In particular, it is disturbing that no consideration of subsidiarity or the rights of the family seems to have informed the USCCB position on the health care bill, which, as I have noted already, seems to allow that the bill is acceptable or even required by Catholic teaching apart from the elements concerning abortion and coverage of illegal immigrants. How does respect for a “right to medical care” justify the federal government forcing every citizen to buy insurance, of a kind the government (rather than parents or individuals generally) decides the citizen needs? How does it justify increasing government power to determine for citizens what sorts of treatments are worth paying for? How does it justify moving towards a de facto monopoly as health insurance companies are transformed into heavily regulated government contractors? How does it justify the bill’s “marriage penalties”? Even apart from considerations of subsidiarity and the independence of the family, it is hard to see how such policies could be justified; in light of those considerations the policies seem positively immoral.

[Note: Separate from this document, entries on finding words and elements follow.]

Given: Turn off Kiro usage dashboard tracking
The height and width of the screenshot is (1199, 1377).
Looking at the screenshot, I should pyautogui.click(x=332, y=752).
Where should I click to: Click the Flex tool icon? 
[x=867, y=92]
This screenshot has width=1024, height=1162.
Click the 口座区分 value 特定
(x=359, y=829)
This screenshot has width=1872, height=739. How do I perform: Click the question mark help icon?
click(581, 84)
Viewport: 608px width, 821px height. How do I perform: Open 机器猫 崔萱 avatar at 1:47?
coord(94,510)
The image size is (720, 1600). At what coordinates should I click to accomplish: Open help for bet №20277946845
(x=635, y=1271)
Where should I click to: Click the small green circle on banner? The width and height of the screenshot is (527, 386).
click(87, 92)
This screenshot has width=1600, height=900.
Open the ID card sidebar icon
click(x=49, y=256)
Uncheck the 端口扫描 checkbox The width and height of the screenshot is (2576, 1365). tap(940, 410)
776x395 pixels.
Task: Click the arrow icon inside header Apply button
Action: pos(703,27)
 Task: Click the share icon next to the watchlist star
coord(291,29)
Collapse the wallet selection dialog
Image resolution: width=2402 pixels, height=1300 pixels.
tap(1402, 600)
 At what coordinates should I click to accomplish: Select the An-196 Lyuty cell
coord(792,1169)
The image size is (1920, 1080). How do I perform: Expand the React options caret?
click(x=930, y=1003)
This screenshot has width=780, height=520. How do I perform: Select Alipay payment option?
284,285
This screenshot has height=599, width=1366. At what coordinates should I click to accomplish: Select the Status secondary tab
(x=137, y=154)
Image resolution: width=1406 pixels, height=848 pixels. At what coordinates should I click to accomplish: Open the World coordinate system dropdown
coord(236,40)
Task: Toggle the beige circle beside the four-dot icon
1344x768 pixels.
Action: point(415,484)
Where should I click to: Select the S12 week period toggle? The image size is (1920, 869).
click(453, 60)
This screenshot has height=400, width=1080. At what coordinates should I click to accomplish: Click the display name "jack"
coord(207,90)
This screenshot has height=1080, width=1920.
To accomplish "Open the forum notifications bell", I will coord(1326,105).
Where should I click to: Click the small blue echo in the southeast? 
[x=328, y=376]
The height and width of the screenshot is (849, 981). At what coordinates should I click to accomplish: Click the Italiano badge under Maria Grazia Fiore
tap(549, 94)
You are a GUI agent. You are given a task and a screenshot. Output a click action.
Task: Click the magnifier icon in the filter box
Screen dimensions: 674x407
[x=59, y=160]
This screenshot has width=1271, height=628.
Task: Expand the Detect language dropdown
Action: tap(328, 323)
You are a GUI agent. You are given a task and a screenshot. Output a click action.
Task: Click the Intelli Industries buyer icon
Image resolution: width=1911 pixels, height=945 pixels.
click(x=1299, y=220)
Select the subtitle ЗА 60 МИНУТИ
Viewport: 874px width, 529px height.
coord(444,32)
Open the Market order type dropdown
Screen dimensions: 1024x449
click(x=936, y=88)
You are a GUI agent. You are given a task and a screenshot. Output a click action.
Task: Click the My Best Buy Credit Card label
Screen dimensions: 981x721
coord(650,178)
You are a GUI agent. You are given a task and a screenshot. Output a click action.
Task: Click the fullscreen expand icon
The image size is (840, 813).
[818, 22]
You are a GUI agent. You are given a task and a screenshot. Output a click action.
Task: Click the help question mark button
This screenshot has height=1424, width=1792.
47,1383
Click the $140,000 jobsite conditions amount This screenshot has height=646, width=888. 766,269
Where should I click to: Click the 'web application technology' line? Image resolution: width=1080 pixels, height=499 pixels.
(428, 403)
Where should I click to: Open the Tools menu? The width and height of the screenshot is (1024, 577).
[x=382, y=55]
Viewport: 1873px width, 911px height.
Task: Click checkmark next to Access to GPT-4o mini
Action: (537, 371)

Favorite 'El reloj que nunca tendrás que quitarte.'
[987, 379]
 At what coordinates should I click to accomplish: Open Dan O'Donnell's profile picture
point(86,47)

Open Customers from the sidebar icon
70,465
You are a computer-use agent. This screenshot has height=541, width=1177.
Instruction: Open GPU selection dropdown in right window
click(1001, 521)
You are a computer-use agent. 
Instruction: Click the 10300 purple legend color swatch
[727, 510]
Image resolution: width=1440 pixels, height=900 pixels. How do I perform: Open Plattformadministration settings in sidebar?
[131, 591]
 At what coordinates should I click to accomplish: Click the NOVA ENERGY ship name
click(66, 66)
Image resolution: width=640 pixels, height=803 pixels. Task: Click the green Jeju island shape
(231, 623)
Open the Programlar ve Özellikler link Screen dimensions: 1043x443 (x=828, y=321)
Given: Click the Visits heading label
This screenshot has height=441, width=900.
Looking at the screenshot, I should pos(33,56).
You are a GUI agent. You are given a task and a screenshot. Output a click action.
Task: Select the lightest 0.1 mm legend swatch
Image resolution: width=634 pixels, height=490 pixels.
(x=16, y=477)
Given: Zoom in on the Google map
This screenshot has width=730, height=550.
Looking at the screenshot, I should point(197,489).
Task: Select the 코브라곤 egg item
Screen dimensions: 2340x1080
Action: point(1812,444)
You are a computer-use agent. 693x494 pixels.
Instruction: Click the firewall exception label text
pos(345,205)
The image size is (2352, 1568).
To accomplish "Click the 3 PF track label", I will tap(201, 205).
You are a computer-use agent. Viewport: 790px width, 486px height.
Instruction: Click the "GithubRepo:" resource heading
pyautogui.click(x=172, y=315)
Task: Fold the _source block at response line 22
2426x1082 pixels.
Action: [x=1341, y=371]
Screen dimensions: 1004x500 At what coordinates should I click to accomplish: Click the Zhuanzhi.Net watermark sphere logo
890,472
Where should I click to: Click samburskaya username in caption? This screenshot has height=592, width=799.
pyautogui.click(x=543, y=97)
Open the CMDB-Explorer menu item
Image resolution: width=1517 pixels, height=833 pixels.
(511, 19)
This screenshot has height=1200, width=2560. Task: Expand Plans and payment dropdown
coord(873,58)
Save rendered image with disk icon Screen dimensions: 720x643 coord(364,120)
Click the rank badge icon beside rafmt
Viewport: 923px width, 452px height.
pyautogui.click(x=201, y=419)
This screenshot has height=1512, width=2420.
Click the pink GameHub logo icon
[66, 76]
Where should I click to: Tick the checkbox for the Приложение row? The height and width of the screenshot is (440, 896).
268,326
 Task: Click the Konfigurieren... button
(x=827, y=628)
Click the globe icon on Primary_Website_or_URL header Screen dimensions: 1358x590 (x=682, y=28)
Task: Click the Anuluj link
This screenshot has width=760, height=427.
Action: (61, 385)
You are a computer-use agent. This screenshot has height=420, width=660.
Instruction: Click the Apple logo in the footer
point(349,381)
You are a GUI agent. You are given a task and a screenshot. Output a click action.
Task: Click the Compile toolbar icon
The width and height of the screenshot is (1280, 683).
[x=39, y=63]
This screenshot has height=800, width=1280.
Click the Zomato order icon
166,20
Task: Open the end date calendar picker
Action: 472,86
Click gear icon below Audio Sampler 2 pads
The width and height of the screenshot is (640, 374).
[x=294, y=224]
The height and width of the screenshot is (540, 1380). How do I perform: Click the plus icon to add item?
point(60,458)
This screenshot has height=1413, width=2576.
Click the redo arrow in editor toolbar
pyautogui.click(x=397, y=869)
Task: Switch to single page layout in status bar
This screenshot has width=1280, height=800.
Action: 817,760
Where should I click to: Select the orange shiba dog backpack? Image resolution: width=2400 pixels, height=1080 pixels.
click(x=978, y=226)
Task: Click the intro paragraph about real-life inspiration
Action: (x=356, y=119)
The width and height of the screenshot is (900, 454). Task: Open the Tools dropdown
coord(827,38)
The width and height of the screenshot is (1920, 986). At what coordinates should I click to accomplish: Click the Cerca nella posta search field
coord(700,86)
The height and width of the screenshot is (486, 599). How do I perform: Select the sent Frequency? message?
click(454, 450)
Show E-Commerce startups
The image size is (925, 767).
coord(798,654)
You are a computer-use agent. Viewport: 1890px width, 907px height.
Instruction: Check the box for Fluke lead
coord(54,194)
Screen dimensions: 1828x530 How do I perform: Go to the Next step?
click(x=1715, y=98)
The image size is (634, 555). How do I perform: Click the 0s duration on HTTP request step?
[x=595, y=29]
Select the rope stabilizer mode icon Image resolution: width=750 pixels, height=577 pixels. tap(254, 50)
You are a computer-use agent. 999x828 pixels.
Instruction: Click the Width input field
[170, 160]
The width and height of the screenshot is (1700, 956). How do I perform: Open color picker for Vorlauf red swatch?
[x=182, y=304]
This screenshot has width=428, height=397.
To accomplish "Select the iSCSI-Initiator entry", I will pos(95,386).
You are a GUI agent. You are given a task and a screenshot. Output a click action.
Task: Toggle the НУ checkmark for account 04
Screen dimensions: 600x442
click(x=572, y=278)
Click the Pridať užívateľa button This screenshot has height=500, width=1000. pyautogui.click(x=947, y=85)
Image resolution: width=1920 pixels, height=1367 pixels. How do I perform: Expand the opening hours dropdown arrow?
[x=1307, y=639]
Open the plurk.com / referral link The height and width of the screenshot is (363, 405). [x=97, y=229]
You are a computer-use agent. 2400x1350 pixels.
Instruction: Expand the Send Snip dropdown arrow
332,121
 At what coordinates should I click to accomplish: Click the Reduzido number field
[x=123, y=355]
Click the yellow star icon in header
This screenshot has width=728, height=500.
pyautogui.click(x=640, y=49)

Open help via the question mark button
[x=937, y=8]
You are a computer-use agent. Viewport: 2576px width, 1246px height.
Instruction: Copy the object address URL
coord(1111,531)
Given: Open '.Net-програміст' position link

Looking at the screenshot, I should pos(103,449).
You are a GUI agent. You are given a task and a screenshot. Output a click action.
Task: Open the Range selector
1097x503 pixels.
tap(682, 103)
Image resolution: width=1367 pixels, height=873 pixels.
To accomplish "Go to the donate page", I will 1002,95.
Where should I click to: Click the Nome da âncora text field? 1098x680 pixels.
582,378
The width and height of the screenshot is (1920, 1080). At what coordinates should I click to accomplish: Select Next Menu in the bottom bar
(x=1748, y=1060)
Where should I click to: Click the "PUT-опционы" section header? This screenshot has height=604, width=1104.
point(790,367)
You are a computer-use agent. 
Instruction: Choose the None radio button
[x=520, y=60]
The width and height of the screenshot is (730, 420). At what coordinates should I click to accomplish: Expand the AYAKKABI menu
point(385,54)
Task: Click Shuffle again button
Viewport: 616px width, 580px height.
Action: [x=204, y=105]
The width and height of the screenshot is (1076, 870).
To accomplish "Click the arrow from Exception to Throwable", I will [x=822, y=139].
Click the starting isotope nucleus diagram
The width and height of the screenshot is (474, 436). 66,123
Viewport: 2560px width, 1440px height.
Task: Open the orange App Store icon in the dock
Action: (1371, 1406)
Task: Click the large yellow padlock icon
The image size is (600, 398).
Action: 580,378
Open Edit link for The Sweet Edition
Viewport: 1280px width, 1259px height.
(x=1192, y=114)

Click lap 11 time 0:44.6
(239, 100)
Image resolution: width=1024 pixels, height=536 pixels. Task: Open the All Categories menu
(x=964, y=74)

Add to that the bill’s staggering increase to the already crushing debt we are facing, the dubious constitutionality of some of its components, the rushed and irresponsible way a transformation of one-sixth of the economy was cobbled together for political reasons without sufficient attention to unforeseen consequences, and the bill’s Rube Goldberg system of bribes and special breaks – as well as the USCCB letter’s admission that the bishops are “not politicians, policy experts or legislative tacticians” and thus without any special competence vis-à-vis the practical side of health care policy – and it becomes mystifying why the USCCB should think that, apart from the matter of abortion, the bill is something to “applaud” (as Cardinal George put it).'
Anyone who implies that government provision of healthcare and 'socialized medicine' is in any way morally wrong is a MONSTER OF PURE INDESCRIBABLE EVIL!!!!!
This is not the sort of person who should be quoted for support on a liberal site, regardless of anyone's views on religion.
On a more trivial level, there's a bit of irony is his complaining 'Like the preacher, they are supremely self-confident in their ability to dispatch their opponents with a sarcastic quip or two.' and then a couple of sentences later, indulging in the not-very-original sarcastic quip: 'Take Daniel Dennett. (Please.)'
I think that quite generally speaking there is a tendency for writers to indulge in sarcastic 'wit' rather than clear argument. It is not new, and is predominantly a feature of the 'clever' journalist, writing to a deadline on a topic about which they know rather little. Even scientists, novelists, etc., who can do a lot better, often imitate this style in debate. It may originate with undergraduate debating societies and the like. Certainly, it's not specific to atheists or religious people.